Clustering Component

This search component can cluster both search results and documents. In case you're wondering what clustering is good for, think of it as a quick way to summarize a whole bunch of results/documents, or as a way to group together semantically related results/documents. See http://en.wikipedia.org/wiki/Data_clustering for more background, and Carrot2 demo for a live example. More information about Solr-Carrot2 integration strategies, including per-Solr-version examples are available at http://carrot2.github.io/solr-integration-strategies/

Jump to: Quick Start | Configuration | Parameters

Note: This code is marked as experimental, the APIs and responses are subject to change in future releases. See clustering component issues in JIRA for discussions around the development of this feature.

Overview

The ClusteringComponent implements a pluggable approach that allows for the implementation of any clustering engine. The component is responsible for taking in the request, identifying the clustering engine to be used (a SolrClusteringEngine implementation) and then delegating the work to that engine.
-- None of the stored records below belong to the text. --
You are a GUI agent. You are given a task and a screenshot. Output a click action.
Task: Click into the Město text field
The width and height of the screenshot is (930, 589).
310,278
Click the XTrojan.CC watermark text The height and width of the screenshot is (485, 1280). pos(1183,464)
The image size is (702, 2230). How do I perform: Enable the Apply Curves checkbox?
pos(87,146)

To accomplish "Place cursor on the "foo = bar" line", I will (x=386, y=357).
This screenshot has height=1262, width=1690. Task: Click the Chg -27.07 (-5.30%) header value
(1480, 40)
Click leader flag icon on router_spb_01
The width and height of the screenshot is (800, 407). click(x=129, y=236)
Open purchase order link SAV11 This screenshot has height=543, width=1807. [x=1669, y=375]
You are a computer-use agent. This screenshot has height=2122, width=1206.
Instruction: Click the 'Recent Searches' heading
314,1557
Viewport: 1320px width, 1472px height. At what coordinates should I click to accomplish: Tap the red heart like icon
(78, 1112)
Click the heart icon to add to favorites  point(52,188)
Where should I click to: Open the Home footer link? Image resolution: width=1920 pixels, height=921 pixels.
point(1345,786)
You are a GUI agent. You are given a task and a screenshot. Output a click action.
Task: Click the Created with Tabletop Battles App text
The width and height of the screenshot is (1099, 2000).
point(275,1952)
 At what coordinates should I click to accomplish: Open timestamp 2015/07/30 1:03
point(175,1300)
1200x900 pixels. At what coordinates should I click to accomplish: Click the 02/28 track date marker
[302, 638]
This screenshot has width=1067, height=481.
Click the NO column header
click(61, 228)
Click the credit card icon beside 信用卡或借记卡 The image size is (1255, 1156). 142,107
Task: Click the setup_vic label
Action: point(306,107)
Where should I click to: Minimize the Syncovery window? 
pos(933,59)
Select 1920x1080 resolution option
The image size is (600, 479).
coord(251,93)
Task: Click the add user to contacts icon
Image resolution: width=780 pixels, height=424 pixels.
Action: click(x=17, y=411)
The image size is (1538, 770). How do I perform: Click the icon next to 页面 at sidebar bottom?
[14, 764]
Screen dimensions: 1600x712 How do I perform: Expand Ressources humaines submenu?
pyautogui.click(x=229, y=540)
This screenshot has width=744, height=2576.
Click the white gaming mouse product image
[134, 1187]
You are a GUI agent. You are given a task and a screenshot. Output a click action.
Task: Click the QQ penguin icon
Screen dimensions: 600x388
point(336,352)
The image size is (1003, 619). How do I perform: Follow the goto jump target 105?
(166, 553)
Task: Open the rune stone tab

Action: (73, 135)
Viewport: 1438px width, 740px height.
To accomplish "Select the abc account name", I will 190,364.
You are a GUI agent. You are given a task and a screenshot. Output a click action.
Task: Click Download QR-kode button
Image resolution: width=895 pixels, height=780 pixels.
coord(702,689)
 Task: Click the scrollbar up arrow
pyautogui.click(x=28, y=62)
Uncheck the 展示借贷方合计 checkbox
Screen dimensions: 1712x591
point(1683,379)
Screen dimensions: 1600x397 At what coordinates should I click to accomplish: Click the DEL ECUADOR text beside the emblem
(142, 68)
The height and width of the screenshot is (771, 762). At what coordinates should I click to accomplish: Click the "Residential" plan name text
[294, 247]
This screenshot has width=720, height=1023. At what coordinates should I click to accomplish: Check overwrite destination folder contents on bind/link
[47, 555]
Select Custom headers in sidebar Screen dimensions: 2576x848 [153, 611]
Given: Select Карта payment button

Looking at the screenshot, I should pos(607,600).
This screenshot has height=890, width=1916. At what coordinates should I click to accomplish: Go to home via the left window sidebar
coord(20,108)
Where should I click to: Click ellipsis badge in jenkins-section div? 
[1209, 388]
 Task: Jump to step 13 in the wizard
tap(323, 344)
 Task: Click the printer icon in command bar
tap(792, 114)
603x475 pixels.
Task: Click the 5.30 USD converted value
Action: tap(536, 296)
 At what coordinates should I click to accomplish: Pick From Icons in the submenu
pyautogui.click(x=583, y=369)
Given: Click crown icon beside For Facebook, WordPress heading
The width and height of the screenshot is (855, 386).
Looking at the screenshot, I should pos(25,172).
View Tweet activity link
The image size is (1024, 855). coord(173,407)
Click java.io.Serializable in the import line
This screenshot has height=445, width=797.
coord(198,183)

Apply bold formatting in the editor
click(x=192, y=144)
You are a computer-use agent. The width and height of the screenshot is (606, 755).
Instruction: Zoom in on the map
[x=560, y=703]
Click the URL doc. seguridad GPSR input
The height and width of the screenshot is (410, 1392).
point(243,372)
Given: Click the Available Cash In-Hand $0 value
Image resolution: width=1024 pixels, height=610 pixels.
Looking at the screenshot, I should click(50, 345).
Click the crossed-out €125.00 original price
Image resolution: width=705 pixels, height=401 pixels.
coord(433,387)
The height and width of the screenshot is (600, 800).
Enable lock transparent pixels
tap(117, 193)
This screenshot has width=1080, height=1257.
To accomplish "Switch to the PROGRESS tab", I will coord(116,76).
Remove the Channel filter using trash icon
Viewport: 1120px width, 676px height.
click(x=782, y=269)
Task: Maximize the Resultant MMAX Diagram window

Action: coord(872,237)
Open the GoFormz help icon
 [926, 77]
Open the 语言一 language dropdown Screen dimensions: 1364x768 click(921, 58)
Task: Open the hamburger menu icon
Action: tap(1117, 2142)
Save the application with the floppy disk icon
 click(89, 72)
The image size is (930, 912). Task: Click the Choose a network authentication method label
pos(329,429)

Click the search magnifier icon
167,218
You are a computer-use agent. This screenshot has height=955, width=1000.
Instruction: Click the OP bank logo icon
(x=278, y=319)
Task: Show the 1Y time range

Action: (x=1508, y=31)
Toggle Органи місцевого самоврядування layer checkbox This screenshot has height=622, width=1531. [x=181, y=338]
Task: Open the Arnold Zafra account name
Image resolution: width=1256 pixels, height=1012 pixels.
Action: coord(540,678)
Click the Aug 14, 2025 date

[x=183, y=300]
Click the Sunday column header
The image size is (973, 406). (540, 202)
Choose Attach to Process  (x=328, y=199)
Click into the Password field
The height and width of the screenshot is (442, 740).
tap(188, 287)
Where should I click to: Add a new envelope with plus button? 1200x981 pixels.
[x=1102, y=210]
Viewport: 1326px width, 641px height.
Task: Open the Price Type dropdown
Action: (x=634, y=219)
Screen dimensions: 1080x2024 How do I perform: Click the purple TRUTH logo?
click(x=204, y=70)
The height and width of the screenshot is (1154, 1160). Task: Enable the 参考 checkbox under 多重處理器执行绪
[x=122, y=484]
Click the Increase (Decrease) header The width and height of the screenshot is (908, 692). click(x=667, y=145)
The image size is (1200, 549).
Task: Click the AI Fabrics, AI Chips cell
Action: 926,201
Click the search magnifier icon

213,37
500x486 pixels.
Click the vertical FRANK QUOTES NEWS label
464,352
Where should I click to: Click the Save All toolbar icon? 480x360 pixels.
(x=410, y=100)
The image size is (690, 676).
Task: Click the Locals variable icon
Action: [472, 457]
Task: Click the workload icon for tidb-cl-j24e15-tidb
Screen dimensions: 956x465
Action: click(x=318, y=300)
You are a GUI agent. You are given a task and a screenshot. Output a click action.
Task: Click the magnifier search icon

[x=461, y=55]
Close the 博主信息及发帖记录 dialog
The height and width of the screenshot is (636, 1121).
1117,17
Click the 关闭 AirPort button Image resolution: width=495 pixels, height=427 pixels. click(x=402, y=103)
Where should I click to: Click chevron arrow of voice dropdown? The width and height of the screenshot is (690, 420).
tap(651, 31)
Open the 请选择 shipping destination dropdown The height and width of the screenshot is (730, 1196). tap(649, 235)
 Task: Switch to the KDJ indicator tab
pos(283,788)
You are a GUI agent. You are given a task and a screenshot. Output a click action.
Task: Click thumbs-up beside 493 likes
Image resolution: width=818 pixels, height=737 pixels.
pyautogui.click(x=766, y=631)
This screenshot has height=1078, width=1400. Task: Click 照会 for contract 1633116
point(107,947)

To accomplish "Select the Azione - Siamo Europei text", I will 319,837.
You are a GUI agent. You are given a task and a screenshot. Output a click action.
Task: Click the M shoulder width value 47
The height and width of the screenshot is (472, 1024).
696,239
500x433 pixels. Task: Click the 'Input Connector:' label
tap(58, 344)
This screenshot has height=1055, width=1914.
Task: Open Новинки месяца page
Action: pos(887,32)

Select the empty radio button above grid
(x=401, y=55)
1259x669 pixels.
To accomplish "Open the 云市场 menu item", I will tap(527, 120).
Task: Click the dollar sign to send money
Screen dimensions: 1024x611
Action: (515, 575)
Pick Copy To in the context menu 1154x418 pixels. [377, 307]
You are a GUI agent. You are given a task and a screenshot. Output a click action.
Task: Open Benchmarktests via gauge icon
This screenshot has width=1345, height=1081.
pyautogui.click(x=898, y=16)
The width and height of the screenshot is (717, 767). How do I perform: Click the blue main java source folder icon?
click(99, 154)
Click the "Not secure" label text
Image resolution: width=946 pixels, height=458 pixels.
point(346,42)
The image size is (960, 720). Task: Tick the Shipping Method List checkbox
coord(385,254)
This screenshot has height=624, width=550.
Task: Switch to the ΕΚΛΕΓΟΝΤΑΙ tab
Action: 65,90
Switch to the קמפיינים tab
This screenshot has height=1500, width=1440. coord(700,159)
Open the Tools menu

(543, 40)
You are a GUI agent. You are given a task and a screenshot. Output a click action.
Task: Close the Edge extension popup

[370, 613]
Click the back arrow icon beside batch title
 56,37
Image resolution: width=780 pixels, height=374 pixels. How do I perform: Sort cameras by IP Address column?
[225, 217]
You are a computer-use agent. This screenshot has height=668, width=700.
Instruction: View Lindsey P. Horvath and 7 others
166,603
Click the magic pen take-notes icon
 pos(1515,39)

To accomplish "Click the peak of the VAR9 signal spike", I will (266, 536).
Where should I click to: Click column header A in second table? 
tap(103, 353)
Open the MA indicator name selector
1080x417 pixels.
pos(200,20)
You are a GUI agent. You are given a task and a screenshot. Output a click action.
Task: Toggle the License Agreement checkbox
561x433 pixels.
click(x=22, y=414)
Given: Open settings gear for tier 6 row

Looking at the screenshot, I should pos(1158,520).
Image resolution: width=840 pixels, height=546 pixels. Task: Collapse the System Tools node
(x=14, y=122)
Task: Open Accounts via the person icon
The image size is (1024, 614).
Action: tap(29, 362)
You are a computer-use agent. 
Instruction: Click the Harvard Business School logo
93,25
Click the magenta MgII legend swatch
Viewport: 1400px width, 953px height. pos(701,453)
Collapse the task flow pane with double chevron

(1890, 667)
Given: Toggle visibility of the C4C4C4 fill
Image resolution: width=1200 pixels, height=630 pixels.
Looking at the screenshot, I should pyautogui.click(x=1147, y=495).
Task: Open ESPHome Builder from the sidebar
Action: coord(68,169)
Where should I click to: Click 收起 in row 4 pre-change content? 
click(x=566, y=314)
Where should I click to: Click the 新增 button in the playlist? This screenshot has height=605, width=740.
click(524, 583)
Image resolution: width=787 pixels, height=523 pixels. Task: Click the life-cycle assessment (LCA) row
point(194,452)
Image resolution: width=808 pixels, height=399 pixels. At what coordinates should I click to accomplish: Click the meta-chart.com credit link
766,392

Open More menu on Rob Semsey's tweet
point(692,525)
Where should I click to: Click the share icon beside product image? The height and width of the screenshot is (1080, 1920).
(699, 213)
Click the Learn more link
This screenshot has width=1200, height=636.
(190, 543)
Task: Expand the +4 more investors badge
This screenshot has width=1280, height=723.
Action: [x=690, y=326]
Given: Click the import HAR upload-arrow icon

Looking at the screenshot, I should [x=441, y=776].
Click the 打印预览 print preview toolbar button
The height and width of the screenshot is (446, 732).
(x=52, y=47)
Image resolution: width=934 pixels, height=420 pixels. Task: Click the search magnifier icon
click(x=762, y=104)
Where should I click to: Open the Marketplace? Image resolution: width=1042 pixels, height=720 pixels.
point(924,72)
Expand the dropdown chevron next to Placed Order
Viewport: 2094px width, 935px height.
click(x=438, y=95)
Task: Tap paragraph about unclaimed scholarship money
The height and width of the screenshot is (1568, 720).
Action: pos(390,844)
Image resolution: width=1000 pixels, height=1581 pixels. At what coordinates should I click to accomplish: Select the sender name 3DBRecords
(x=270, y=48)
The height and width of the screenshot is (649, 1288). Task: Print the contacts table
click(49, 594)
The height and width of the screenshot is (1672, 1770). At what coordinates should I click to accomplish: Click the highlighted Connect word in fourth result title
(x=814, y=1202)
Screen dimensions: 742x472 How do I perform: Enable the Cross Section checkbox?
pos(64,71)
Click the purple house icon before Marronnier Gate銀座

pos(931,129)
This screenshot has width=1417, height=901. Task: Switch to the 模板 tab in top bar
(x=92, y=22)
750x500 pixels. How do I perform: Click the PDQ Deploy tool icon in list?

Once the engine is done, the results are added to the response.

Search results clustering implementation (CarrotClusteringEngine) is based on the Carrot2 framework.

<!> Solr3.1 The ClusteringComponent supports distributed processing, except the carrot.produceSummary parameter (please see SOLR-2282 about the restriction).

Quick Start

  1. <!> Solr1.4 Download library dependencies

  2. Run the example Solr configuration using the following commands:
    $ cd example
    $ java -Dsolr.clustering.enabled=true -jar start.jar

    The command uses the same configuration and index as the main Solr example, but it additionally enables the ClusteringComponent and a dedicated SearchHandler configured to use that component.

  3. In a different window, add some docs using the post tool in the exampledocs directory (if you haven't already):

    $ cd example/exampledocs
    $ ./post.sh *.xml
  4. Try a query using the clustering handler:

    http://localhost:8983/solr/clustering?q=*:*&rows=10
    This should yield results that include cluster information at the bottom of the response:
    <arr name="clusters">
      <lst>
        <arr name="labels">
          <str>iPod</str>
        </arr>
        <double name="score">3.1654221261111397</double>
        <arr name="docs">
          <str>F8V7067-APL-KIT</str>
          <str>IW-02</str>
          <str>MA147LL/A</str>
        </arr>
      </lst>
      <lst>
        <arr name="labels">
          <str>Car Power Adapter</str>
        </arr>
        [...]
      </lst>
      <lst>
        <arr name="labels">
          <str>Hard Drive</str>
        </arr>
        [...]
      </lst>
      <lst>
        <arr name="labels">
          <str>USB 2.0</str>
        </arr>
        [...]
      </lst>
      <lst>
        <arr name="labels">
          <str>Other Topics</str>
        </arr>
        <double name="score">0.0</double>
        <bool name="other-topics">true</bool>
        <arr name="docs">
          <str>GB18030TEST</str>
          <str>adata</str>
          [...]
        </arr>
      </lst>
    </arr>

    Clusters produced by Carrot2 group the results into different product categories: iPad, Car Power Adapter, Hard Drive, USB 2.0. A few things to notice:

    • Each cluster has a score that indicates the "goodness" of the cluster. The score is algorithm-specific and is meaningful only in relation to the scores of other clusters in the same set. In other words, if cluster A has higher score than cluster B, the algorithm "thinks" cluster A is better, e.g. has a better label and/or more coherent document set.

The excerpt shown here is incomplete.